··· DATA EXTRACT

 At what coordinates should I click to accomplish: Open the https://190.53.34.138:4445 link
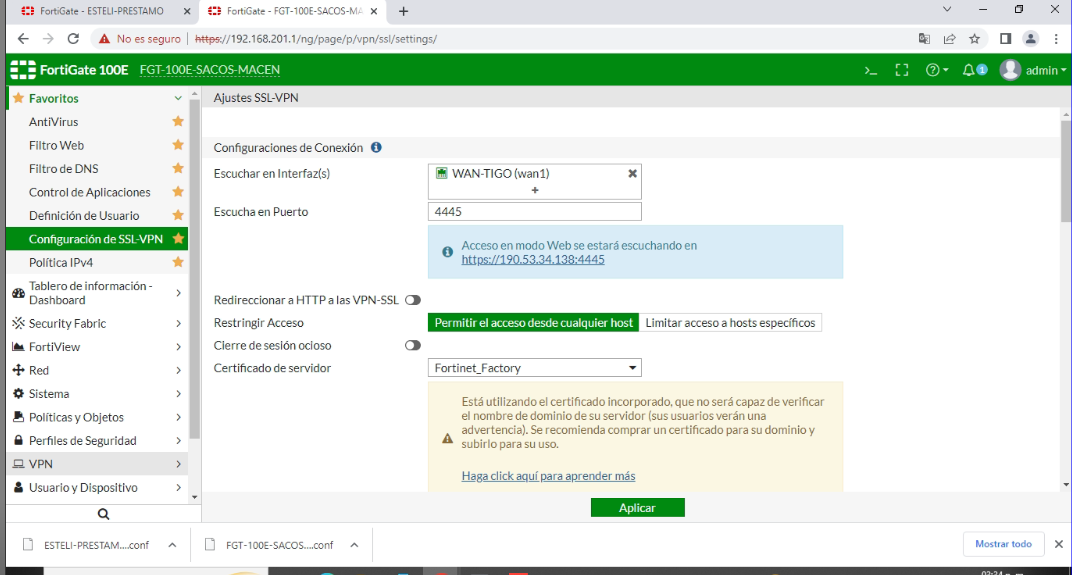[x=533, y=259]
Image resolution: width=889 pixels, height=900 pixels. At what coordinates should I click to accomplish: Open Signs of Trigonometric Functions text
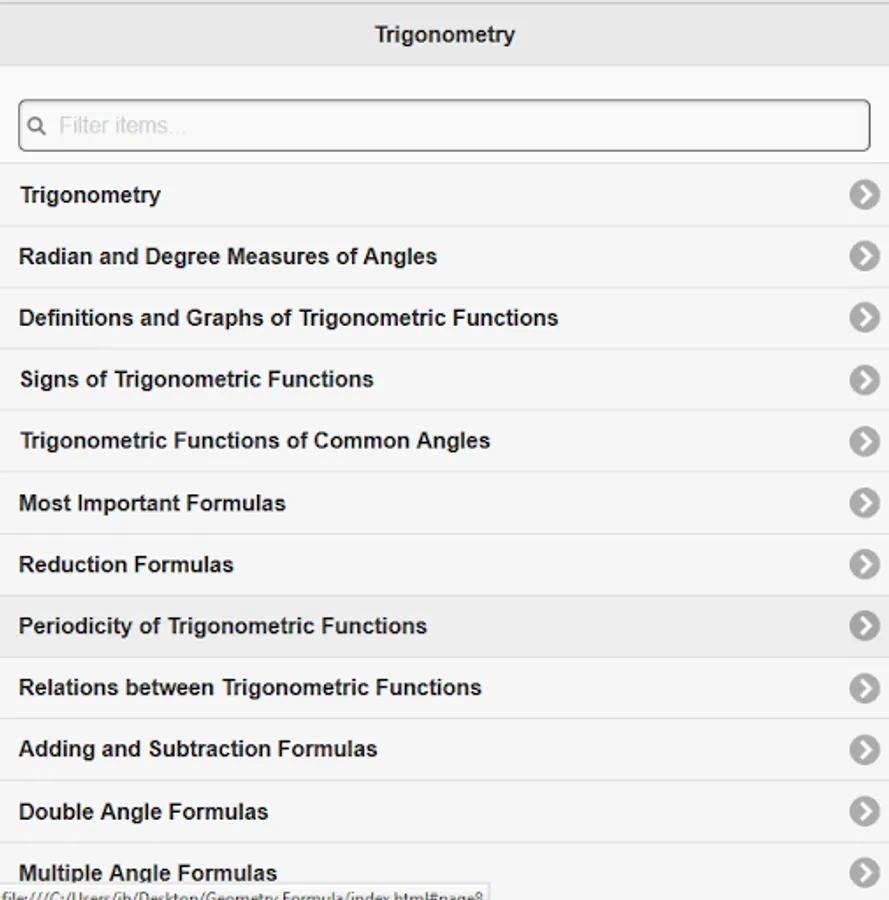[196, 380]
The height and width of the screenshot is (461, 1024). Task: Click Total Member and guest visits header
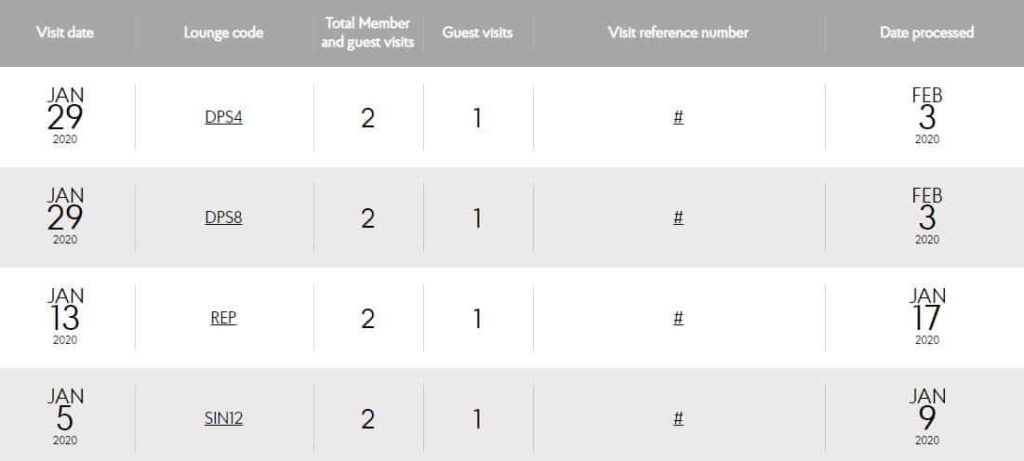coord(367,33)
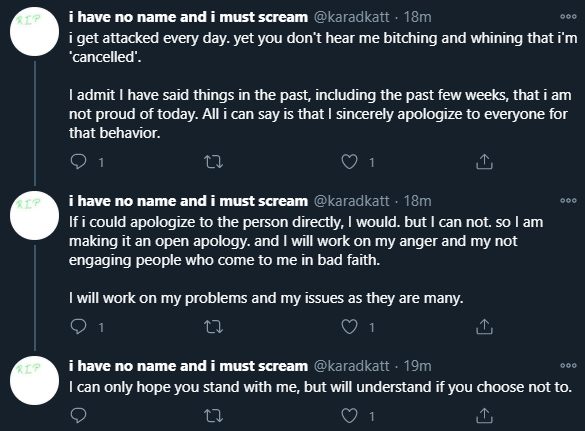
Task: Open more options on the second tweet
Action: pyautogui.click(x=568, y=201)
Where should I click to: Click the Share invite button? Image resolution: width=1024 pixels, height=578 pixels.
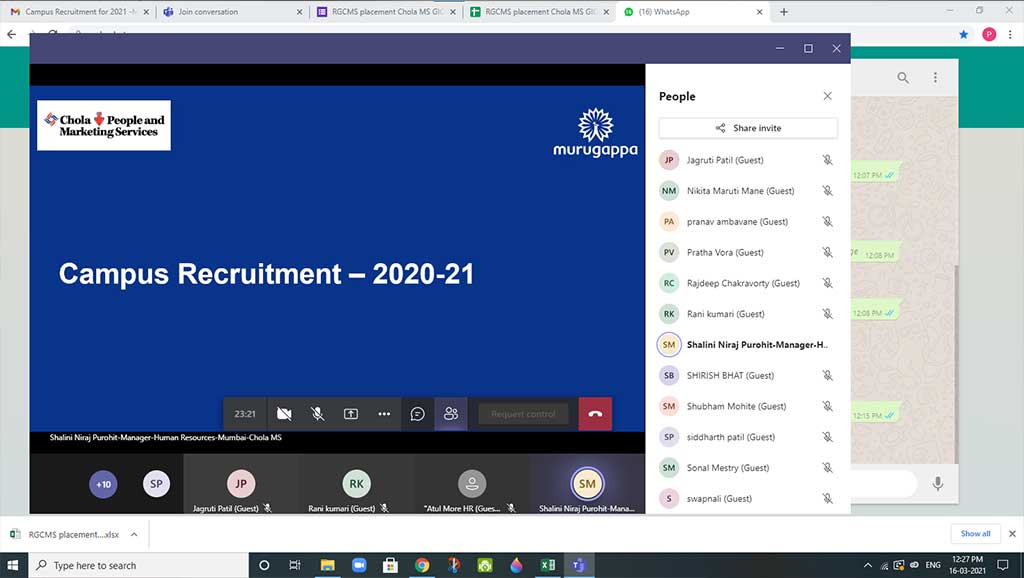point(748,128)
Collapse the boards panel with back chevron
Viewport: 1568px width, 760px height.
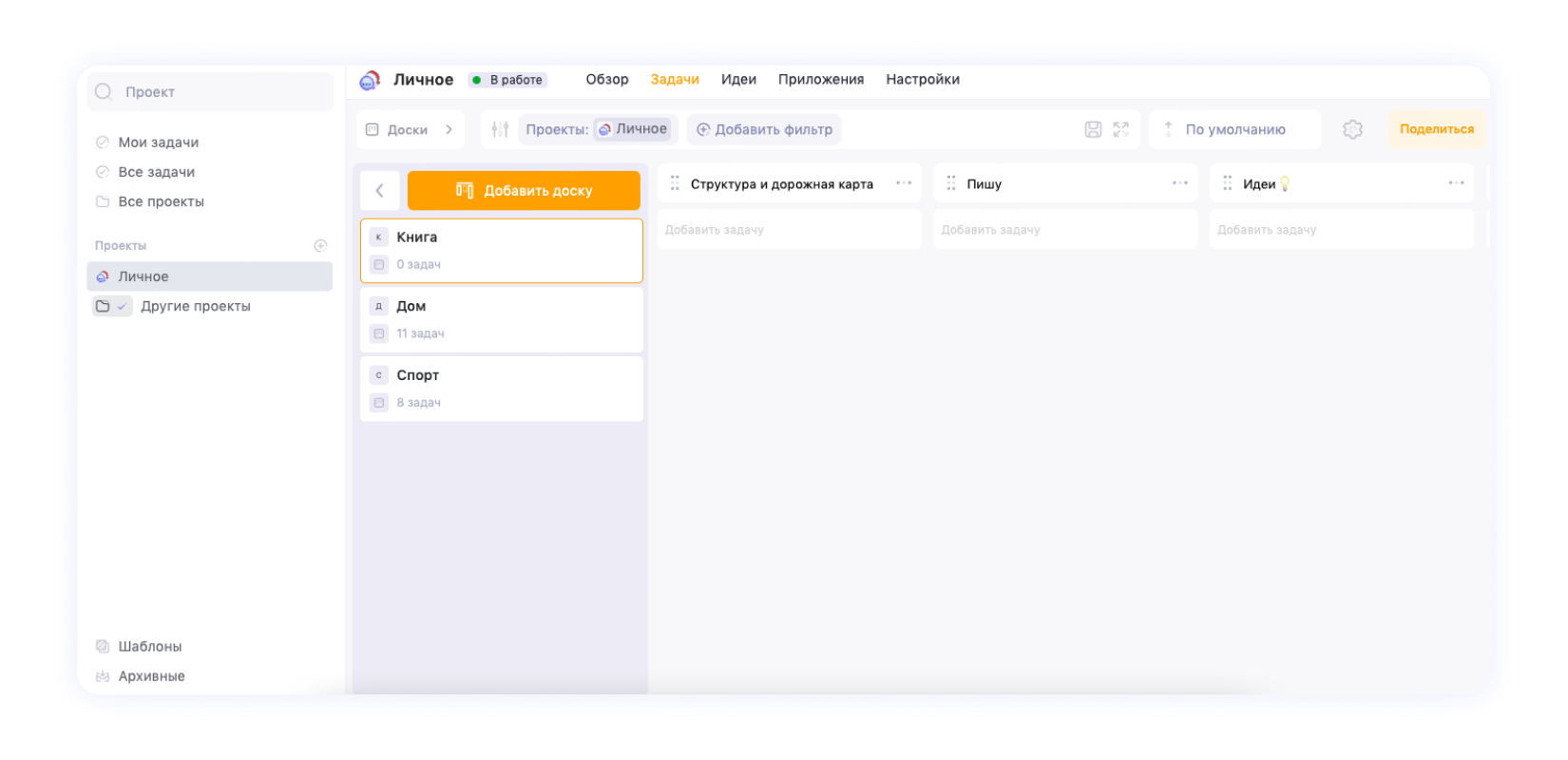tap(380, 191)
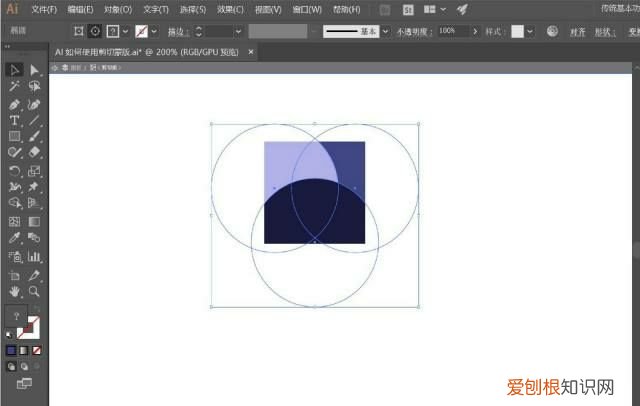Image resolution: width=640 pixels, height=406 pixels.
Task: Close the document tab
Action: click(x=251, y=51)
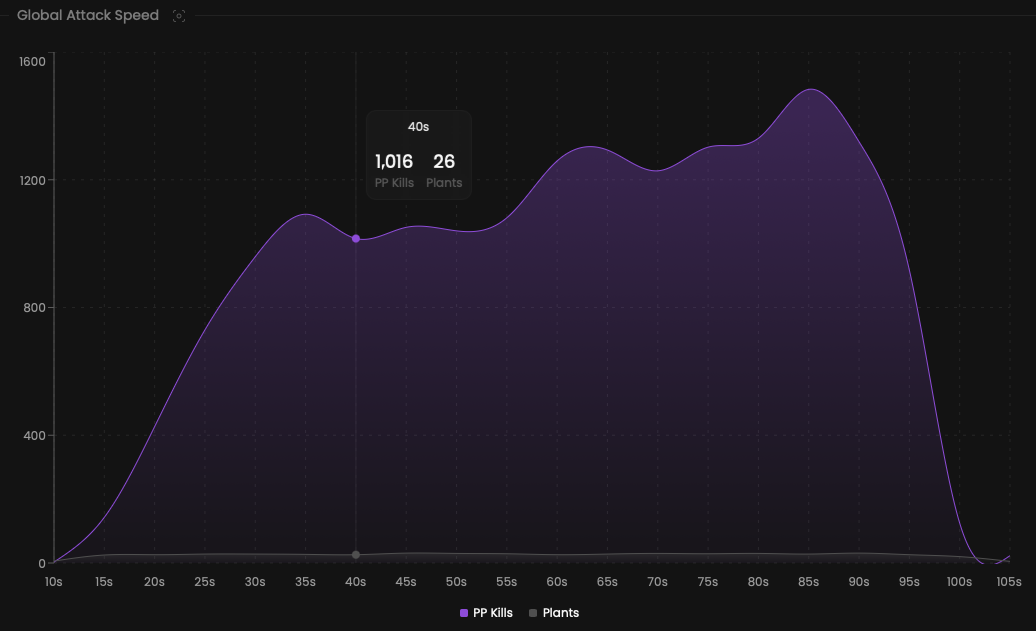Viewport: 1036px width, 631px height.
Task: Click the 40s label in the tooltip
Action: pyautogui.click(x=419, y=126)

······

**WORK TO BE COMPLETED**
Write out the lines from the line with "Where should I" through the end of the records exactly; do not include pictures or any other lines.

**ANSWER TO THIS PROBLEM**
Where should I click to: Click the Share invite button? Image resolution: width=1024 pixels, height=578 pixels.
point(748,128)
Collapse the boards panel with back chevron
Viewport: 1568px width, 760px height.
tap(380, 191)
Image resolution: width=640 pixels, height=406 pixels.
Task: Close the document tab
Action: click(x=251, y=51)
Viewport: 1036px width, 631px height.
Task: Click the 40s label in the tooltip
Action: pyautogui.click(x=419, y=126)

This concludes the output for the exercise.